RECORDED INFORMATION
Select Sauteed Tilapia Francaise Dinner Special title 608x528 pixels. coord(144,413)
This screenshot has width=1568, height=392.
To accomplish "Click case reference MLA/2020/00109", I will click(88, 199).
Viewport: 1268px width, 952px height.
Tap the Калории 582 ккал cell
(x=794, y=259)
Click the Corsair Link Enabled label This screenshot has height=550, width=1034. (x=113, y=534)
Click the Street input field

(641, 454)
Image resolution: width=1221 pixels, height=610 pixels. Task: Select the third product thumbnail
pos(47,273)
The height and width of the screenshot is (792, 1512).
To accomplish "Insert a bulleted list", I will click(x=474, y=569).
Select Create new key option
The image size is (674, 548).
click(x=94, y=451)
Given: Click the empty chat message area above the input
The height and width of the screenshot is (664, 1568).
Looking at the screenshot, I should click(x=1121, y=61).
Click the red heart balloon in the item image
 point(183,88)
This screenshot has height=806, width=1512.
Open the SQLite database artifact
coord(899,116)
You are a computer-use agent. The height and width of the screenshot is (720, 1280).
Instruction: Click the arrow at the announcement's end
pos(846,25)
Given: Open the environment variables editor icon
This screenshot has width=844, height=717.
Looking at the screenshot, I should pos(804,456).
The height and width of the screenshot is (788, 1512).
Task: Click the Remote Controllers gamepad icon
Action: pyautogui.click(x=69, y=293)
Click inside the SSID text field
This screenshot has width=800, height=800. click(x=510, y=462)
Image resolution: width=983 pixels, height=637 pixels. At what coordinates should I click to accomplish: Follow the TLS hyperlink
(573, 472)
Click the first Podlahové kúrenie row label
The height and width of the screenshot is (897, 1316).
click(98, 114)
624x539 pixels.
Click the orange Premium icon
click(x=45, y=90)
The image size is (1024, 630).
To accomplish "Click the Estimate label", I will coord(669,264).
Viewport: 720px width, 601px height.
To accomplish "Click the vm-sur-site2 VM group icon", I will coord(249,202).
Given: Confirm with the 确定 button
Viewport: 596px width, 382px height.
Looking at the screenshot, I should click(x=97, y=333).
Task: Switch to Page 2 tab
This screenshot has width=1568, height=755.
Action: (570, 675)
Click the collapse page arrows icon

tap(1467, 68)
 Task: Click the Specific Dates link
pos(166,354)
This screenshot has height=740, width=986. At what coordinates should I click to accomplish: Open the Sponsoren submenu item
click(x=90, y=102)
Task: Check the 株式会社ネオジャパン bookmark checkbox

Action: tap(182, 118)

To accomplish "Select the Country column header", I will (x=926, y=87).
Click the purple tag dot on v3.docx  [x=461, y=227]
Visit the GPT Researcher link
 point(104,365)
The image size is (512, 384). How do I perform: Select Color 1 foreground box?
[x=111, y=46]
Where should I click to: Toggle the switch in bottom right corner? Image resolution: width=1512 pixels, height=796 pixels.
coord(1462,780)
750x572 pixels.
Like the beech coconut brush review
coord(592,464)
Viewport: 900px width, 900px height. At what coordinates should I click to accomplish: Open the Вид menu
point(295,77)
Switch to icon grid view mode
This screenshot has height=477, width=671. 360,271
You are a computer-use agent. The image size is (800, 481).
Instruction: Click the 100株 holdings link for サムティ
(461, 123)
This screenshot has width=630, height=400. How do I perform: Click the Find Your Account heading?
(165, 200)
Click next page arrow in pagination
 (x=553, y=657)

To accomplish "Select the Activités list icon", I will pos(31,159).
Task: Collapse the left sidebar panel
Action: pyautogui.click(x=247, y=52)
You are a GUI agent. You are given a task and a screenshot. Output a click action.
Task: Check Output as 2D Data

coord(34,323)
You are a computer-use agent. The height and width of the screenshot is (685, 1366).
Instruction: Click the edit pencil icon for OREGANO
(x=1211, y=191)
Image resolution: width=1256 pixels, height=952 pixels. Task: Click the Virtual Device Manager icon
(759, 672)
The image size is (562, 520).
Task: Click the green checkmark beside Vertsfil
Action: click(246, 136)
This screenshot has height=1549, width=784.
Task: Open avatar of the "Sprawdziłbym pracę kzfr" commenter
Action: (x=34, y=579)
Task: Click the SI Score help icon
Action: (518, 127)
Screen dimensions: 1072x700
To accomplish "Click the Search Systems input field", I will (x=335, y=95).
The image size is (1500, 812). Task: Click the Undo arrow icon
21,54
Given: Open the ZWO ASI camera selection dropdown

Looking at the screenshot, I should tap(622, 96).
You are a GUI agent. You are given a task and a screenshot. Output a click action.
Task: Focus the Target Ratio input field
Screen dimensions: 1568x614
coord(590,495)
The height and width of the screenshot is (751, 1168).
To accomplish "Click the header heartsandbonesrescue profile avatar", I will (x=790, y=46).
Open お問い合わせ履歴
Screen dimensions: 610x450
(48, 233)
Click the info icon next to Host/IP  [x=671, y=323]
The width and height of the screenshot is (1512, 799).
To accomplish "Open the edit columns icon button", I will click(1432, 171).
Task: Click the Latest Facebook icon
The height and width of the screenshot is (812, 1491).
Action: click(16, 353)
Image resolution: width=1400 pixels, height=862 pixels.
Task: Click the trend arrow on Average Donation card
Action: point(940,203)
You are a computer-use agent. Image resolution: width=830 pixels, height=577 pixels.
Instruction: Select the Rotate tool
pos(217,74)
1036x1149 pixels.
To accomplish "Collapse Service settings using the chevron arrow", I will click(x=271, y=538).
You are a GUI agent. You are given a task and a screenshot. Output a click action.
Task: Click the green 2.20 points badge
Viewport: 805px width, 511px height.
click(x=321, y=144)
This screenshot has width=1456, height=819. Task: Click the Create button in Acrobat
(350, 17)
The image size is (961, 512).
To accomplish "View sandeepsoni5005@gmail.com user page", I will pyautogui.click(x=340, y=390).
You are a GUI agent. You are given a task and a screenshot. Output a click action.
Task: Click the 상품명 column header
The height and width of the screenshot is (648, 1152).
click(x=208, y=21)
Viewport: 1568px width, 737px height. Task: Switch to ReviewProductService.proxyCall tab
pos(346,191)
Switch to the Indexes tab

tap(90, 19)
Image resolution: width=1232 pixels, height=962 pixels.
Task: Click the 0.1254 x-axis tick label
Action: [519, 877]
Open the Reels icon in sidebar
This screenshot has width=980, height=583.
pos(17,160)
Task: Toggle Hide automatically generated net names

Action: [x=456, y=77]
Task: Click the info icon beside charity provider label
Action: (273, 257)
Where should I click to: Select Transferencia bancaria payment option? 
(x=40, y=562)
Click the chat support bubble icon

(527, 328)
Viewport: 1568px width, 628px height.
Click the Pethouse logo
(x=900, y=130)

EXERCISE INSTRUCTIONS
Reproduce all of the records above, replacing every instance of "Viewport" with "Display area" and leaving everything else unchanged.

SOLVED PROBLEM
Select Sauteed Tilapia Francaise Dinner Special title 608x528 pixels. coord(144,413)
This screenshot has width=1568, height=392.
To accomplish "Click case reference MLA/2020/00109", I will click(88, 199).
Display area: 1268px width, 952px height.
Tap the Калории 582 ккал cell
(x=794, y=259)
Click the Corsair Link Enabled label This screenshot has height=550, width=1034. (x=113, y=534)
Click the Street input field

(641, 454)
Image resolution: width=1221 pixels, height=610 pixels. Task: Select the third product thumbnail
pos(47,273)
The height and width of the screenshot is (792, 1512).
To accomplish "Insert a bulleted list", I will click(x=474, y=569).
Select Create new key option
The image size is (674, 548).
click(x=94, y=451)
Given: Click the empty chat message area above the input
The height and width of the screenshot is (664, 1568).
Looking at the screenshot, I should click(x=1121, y=61).
Click the red heart balloon in the item image
 point(183,88)
This screenshot has height=806, width=1512.
Open the SQLite database artifact
coord(899,116)
You are a computer-use agent. The height and width of the screenshot is (720, 1280).
Instruction: Click the arrow at the announcement's end
pos(846,25)
Given: Open the environment variables editor icon
This screenshot has width=844, height=717.
Looking at the screenshot, I should pos(804,456).
The height and width of the screenshot is (788, 1512).
Task: Click the Remote Controllers gamepad icon
Action: pyautogui.click(x=69, y=293)
Click inside the SSID text field
This screenshot has width=800, height=800. click(x=510, y=462)
Image resolution: width=983 pixels, height=637 pixels. At what coordinates should I click to accomplish: Follow the TLS hyperlink
(573, 472)
Click the first Podlahové kúrenie row label
The height and width of the screenshot is (897, 1316).
click(98, 114)
624x539 pixels.
Click the orange Premium icon
click(x=45, y=90)
The image size is (1024, 630).
To accomplish "Click the Estimate label", I will coord(669,264).
Display area: 720px width, 601px height.
To accomplish "Click the vm-sur-site2 VM group icon", I will coord(249,202).
Given: Confirm with the 确定 button
Display area: 596px width, 382px height.
Looking at the screenshot, I should click(x=97, y=333).
Task: Switch to Page 2 tab
This screenshot has width=1568, height=755.
Action: (570, 675)
Click the collapse page arrows icon

tap(1467, 68)
 Task: Click the Specific Dates link
pos(166,354)
This screenshot has height=740, width=986. At what coordinates should I click to accomplish: Open the Sponsoren submenu item
click(x=90, y=102)
Task: Check the 株式会社ネオジャパン bookmark checkbox

Action: tap(182, 118)

To accomplish "Select the Country column header", I will (x=926, y=87).
Click the purple tag dot on v3.docx  [x=461, y=227]
Visit the GPT Researcher link
 point(104,365)
The image size is (512, 384). How do I perform: Select Color 1 foreground box?
[x=111, y=46]
Where should I click to: Toggle the switch in bottom right corner? Image resolution: width=1512 pixels, height=796 pixels.
coord(1462,780)
750x572 pixels.
Like the beech coconut brush review
coord(592,464)
Display area: 900px width, 900px height. At what coordinates should I click to accomplish: Open the Вид menu
point(295,77)
Switch to icon grid view mode
This screenshot has height=477, width=671. 360,271
You are a computer-use agent. The image size is (800, 481).
Instruction: Click the 100株 holdings link for サムティ
(461, 123)
This screenshot has width=630, height=400. How do I perform: Click the Find Your Account heading?
(165, 200)
Click next page arrow in pagination
 (x=553, y=657)

To accomplish "Select the Activités list icon", I will pos(31,159).
Task: Collapse the left sidebar panel
Action: pyautogui.click(x=247, y=52)
You are a GUI agent. You are given a task and a screenshot. Output a click action.
Task: Check Output as 2D Data

coord(34,323)
You are a computer-use agent. The height and width of the screenshot is (685, 1366).
Instruction: Click the edit pencil icon for OREGANO
(x=1211, y=191)
Image resolution: width=1256 pixels, height=952 pixels. Task: Click the Virtual Device Manager icon
(759, 672)
The image size is (562, 520).
Task: Click the green checkmark beside Vertsfil
Action: click(246, 136)
This screenshot has height=1549, width=784.
Task: Open avatar of the "Sprawdziłbym pracę kzfr" commenter
Action: (x=34, y=579)
Task: Click the SI Score help icon
Action: (518, 127)
Screen dimensions: 1072x700
To accomplish "Click the Search Systems input field", I will (x=335, y=95).
The image size is (1500, 812). Task: Click the Undo arrow icon
21,54
Given: Open the ZWO ASI camera selection dropdown

Looking at the screenshot, I should tap(622, 96).
You are a GUI agent. You are given a task and a screenshot. Output a click action.
Task: Focus the Target Ratio input field
Screen dimensions: 1568x614
coord(590,495)
The height and width of the screenshot is (751, 1168).
To accomplish "Click the header heartsandbonesrescue profile avatar", I will (x=790, y=46).
Open お問い合わせ履歴
Screen dimensions: 610x450
(48, 233)
Click the info icon next to Host/IP  [x=671, y=323]
The width and height of the screenshot is (1512, 799).
To accomplish "Open the edit columns icon button", I will click(1432, 171).
Task: Click the Latest Facebook icon
The height and width of the screenshot is (812, 1491).
Action: click(16, 353)
Image resolution: width=1400 pixels, height=862 pixels.
Task: Click the trend arrow on Average Donation card
Action: point(940,203)
You are a computer-use agent. Image resolution: width=830 pixels, height=577 pixels.
Instruction: Select the Rotate tool
pos(217,74)
1036x1149 pixels.
To accomplish "Collapse Service settings using the chevron arrow", I will click(x=271, y=538).
You are a GUI agent. You are given a task and a screenshot. Output a click action.
Task: Click the green 2.20 points badge
Display area: 805px width, 511px height.
click(x=321, y=144)
This screenshot has width=1456, height=819. Task: Click the Create button in Acrobat
(350, 17)
The image size is (961, 512).
To accomplish "View sandeepsoni5005@gmail.com user page", I will pyautogui.click(x=340, y=390).
You are a GUI agent. You are given a task and a screenshot. Output a click action.
Task: Click the 상품명 column header
The height and width of the screenshot is (648, 1152).
click(x=208, y=21)
Display area: 1568px width, 737px height. Task: Switch to ReviewProductService.proxyCall tab
pos(346,191)
Switch to the Indexes tab

tap(90, 19)
Image resolution: width=1232 pixels, height=962 pixels.
Task: Click the 0.1254 x-axis tick label
Action: [519, 877]
Open the Reels icon in sidebar
This screenshot has width=980, height=583.
pos(17,160)
Task: Toggle Hide automatically generated net names

Action: [x=456, y=77]
Task: Click the info icon beside charity provider label
Action: (273, 257)
Where should I click to: Select Transferencia bancaria payment option? 
(x=40, y=562)
Click the chat support bubble icon

(527, 328)
Display area: 1568px width, 628px height.
Click the Pethouse logo
(x=900, y=130)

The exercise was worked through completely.